WHAT IS EXPECTED ->
Transcribe word for word the lines spanning the line with "Select MI Cape" through the end of the records.

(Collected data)
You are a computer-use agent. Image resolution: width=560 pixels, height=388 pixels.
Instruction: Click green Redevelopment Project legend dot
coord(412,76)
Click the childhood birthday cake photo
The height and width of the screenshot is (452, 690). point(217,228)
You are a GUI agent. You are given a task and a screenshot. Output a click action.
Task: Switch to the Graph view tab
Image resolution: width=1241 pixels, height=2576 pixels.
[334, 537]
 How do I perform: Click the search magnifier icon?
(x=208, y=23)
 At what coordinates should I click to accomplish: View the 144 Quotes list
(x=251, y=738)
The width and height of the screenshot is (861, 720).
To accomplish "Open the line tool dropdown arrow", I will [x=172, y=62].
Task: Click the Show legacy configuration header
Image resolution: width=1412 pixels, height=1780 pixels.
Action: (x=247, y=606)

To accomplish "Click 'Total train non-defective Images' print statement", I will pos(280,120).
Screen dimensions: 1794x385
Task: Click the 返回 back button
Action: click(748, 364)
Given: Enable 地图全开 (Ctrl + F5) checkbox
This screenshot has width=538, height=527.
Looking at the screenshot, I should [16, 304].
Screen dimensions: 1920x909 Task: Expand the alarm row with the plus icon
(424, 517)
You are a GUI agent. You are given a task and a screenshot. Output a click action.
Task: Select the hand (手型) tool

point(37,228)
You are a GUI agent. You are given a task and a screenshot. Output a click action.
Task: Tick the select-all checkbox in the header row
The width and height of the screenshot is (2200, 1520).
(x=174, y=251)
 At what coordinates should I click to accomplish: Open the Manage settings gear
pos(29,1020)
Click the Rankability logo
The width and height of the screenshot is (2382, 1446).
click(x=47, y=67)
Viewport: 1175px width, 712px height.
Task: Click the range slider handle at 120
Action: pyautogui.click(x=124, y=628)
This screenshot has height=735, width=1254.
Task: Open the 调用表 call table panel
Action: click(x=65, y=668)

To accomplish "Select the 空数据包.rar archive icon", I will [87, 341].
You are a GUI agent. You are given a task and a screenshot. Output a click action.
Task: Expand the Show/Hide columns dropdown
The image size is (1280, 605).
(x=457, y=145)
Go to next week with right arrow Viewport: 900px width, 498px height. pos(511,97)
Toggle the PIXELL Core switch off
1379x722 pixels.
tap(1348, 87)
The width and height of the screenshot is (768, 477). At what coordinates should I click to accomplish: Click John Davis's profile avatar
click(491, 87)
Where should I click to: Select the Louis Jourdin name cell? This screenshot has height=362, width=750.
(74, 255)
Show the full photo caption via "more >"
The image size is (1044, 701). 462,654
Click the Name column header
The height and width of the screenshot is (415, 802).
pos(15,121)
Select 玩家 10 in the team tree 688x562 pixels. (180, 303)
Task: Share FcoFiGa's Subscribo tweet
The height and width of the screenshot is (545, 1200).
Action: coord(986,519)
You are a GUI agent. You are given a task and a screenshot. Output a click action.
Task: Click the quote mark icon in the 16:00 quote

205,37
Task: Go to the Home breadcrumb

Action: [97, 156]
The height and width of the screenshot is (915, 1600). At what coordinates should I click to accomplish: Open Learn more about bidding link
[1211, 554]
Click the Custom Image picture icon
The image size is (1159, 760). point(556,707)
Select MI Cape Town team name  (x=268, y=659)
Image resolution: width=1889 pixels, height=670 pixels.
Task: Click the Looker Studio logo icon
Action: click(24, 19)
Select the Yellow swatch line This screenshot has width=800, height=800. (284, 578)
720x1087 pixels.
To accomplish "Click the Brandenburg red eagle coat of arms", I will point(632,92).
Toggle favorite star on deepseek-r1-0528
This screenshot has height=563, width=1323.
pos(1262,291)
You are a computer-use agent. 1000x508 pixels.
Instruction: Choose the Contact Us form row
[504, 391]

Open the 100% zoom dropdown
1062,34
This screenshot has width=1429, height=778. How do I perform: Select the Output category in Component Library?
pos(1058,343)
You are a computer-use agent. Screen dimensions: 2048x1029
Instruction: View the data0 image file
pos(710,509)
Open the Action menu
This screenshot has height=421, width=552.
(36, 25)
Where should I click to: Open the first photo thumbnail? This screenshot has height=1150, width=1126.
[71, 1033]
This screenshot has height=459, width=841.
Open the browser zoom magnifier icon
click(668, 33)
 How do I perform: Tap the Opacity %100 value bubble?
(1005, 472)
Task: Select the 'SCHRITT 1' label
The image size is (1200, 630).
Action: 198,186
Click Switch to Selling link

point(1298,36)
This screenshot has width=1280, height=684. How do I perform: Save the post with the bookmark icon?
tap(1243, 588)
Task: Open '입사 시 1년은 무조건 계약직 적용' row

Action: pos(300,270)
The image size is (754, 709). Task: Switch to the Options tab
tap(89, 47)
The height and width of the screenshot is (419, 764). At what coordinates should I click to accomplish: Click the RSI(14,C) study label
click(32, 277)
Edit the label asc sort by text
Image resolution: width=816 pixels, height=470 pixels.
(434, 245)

RESPONSE TO THE EXERCISE ->
Select MI Cape Town team name  (x=268, y=659)
Image resolution: width=1889 pixels, height=670 pixels.
Task: Click the Looker Studio logo icon
Action: click(24, 19)
Select the Yellow swatch line This screenshot has width=800, height=800. (284, 578)
720x1087 pixels.
To accomplish "Click the Brandenburg red eagle coat of arms", I will point(632,92).
Toggle favorite star on deepseek-r1-0528
This screenshot has height=563, width=1323.
pos(1262,291)
You are a computer-use agent. 1000x508 pixels.
Instruction: Choose the Contact Us form row
[504, 391]

Open the 100% zoom dropdown
1062,34
This screenshot has width=1429, height=778. How do I perform: Select the Output category in Component Library?
pos(1058,343)
You are a computer-use agent. Screen dimensions: 2048x1029
Instruction: View the data0 image file
pos(710,509)
Open the Action menu
This screenshot has height=421, width=552.
(36, 25)
Where should I click to: Open the first photo thumbnail? This screenshot has height=1150, width=1126.
[71, 1033]
This screenshot has height=459, width=841.
Open the browser zoom magnifier icon
click(668, 33)
 How do I perform: Tap the Opacity %100 value bubble?
(1005, 472)
Task: Select the 'SCHRITT 1' label
The image size is (1200, 630).
Action: 198,186
Click Switch to Selling link

point(1298,36)
This screenshot has width=1280, height=684. How do I perform: Save the post with the bookmark icon?
tap(1243, 588)
Task: Open '입사 시 1년은 무조건 계약직 적용' row

Action: pos(300,270)
The image size is (754, 709). Task: Switch to the Options tab
tap(89, 47)
The height and width of the screenshot is (419, 764). At what coordinates should I click to accomplish: Click the RSI(14,C) study label
click(32, 277)
Edit the label asc sort by text
Image resolution: width=816 pixels, height=470 pixels.
(434, 245)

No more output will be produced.